Event logs are detailed logs that contain information regarding pertinent 'events' Crawler undertakes during normal operation.
These events include:
- Overall crawl start/end
- Crawl stage start/end
- A crawl being seeded with URLs
- A URL is enqueued in the in-memory queue
- A URL is discovered
- A URL is fetched
- A URL is crawled
- A URL is extracted
- A URL is re-processed
- Report of a crawl's status
On a practical level, event logs are log messages. What differentiates them from typical log messages, however, is that they do not report system level logs. In other words, event logs are not tied to the typical DEBUG, INFO, WARN, ERROR and FATAL levels, and oftentimes are not generated from the same places those logs are generated from.
Event logs are in Elastic Common Schema (ECS) format. This makes filtering by specific log fields inside of Elasticsearch easy, especially when used in conjunction with Filebeat. You can find out more about Elastic Common Schema here.

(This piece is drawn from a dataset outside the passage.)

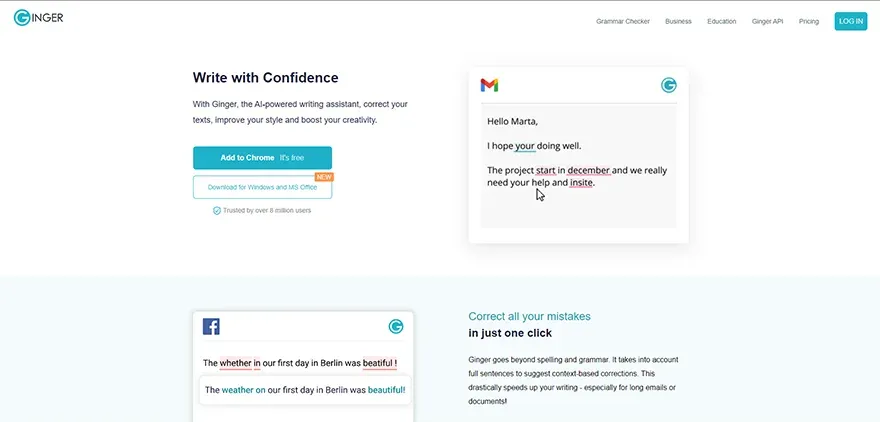880x422 pixels.
Task: Open the Grammar Checker menu item
Action: coord(623,21)
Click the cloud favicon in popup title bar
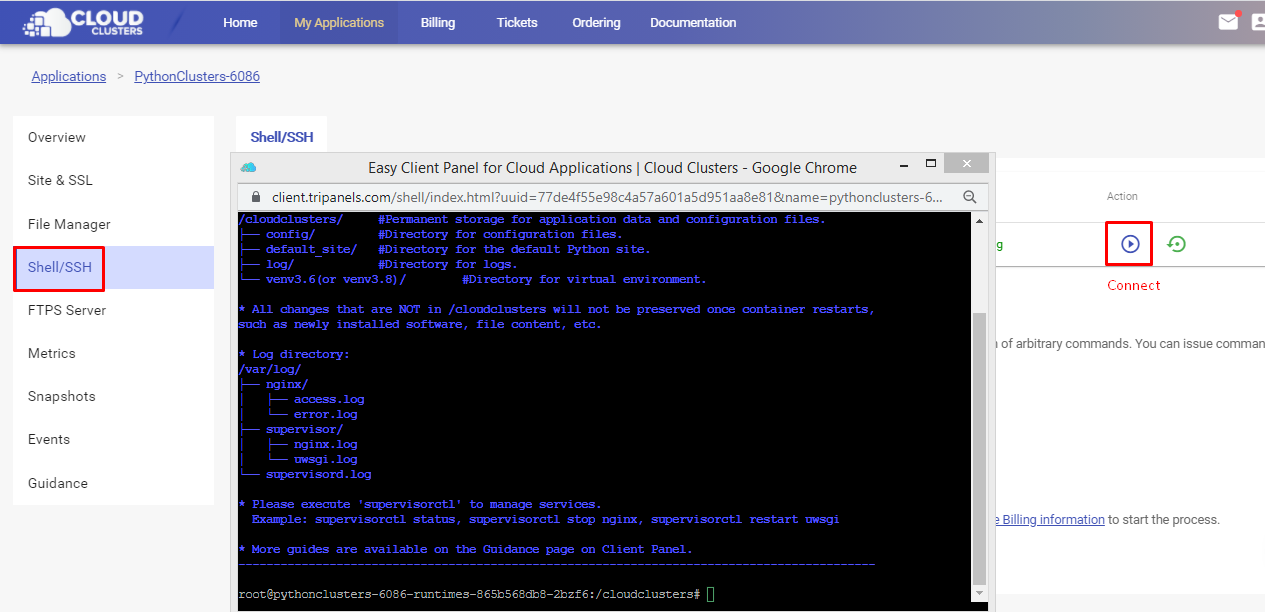The width and height of the screenshot is (1265, 612). pyautogui.click(x=249, y=167)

The following is a typical event log that Open Crawler might generate:
{
"service.ephemeral_id":"6807937b2fe88a837f68cb36",
"service.type":"crawler",
"service.version":"0.3.0",
"process.pid":1283,
"host.name":"85811fb66e17",
"@timestamp":"2025-04-22T13:43:33Z",
"event.id":"68079d052fe88ab2087a5f17",
"process.thread.id":32728,
"crawler.crawl.id":"680793792fe88a837f68cb35",
"crawler.crawl.stage":"primary",
"url.full":"https://sfbay.craigslist.org/eby/apa/d/berkeley-charming-1br-in-excellent/7831506997.html",
"url.scheme":"https",
"url.domain":"sfbay.craigslist.org",
"url.path":"/eby/apa/d/berkeley-charming-1br-in-excellent/7831506997.html",
"crawler.url.hash":"823d1c5611fd8be2fd3faa1268d9712dd0174da3",
"event.type":"denied",
"event.action":"url-extracted",
"event.module":"html",
"event.outcome":"success",
"event.start":"2025-04-22T13:43:33Z",
"event.end":"2025-04-22T13:43:33Z",
"event.duration":3417,"crawler.url.deny_reason":"content_type_denied",
"message":"Unexpected content type for a crawl task with type=content",
"event.kind":"event"
}
The above data can potentially help you debug Crawler issues, such as problems with URL crawl rules, or why a URL you believe can be crawled wasn't able to.